New Delhi - At least 32 people, including 18 children, have
died from diarrhoea in India's flood-hit eastern Bihar state, raising
fears of the outbreak of an epidemic, news reports said Friday.
Most of the victims contracted disease by drinking contaminated
water, IANS news agency reported quoting unnamed official sources.
Towns and villages across large swathes of Bihar have been
flooded for more than a fortnight since the Kosi River breached its
banks in neighboring Nepal following heavy monsoon rains.
Thousands are still marooned and hundreds of villages remain under
at least two feet of water.
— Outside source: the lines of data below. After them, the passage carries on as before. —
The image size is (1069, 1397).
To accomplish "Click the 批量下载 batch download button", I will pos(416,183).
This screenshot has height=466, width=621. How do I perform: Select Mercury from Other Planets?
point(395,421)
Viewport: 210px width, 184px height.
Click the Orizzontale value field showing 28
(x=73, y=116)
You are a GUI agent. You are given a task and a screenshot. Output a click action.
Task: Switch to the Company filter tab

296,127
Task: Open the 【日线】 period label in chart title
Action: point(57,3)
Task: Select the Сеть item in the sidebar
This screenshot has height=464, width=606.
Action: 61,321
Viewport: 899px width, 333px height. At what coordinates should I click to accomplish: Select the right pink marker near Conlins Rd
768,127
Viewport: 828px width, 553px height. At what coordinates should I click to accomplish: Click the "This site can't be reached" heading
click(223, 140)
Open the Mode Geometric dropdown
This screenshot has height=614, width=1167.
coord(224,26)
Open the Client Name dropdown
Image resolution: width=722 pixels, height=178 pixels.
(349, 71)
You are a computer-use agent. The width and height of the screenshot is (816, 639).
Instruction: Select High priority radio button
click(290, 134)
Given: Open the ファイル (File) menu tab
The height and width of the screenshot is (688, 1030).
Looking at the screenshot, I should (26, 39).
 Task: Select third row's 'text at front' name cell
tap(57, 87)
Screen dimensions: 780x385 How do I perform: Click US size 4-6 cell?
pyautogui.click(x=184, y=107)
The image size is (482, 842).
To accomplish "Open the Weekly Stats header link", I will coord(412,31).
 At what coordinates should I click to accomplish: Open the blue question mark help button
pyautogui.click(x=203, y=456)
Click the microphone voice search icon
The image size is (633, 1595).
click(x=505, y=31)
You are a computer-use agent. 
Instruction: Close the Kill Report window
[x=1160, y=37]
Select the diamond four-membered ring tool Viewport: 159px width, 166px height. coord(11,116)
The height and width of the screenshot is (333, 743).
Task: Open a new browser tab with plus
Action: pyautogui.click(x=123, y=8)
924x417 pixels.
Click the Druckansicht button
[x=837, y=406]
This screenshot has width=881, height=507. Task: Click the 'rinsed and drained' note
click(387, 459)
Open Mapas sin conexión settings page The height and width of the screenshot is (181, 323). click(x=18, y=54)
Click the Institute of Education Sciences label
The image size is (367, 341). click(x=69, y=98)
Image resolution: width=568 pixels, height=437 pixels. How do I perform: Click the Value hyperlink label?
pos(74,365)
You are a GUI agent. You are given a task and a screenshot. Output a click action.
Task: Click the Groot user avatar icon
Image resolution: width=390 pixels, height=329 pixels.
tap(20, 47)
Millions of people have been displaced by
the floods, and at least 80 people have died, according to government
estimates.
The dehydration deaths fro diarrhoea were reported from the
Supaul, Saharsa and Araria districts.
The head of Manganj village in Supaul district said 17 people, who
had taken shelter on the rooftop of a school, died of the disease.
Officials said more than 100 cases of diarrhoea and dysentery had
been reported from flood-hit areas. Most of the patients complained
of vomiting and stomach ache.
'Lack of access to clean drinking water is a major cause of the
spread of diarrhoea as people are forced to consume water from
contaminated sources for survival,' an official of Bihar's disaster
management department was quoted as saying.
India's federal Health Ministry said Friday it was sending 300
tons of medicines to Bihar including water disinfectants, measles'
vaccines and malaria-testing kits.
Meanwhile, the Metereological Department warned of heavy rains
over the next 48 hours in eastern and north-eastern India, which may
worsen the situation in north-eastern Assam state, where Bramhaputra
River and its tributaries have flooded large areas.
The death toll in the current floods in Assam stands at 17 and
about 1.5 million people have been affected.
According to official data, 1,866 people have died this year in 15
of India's 29 states are in flood brought on by the annual monsoon
rains that last from June to end-September.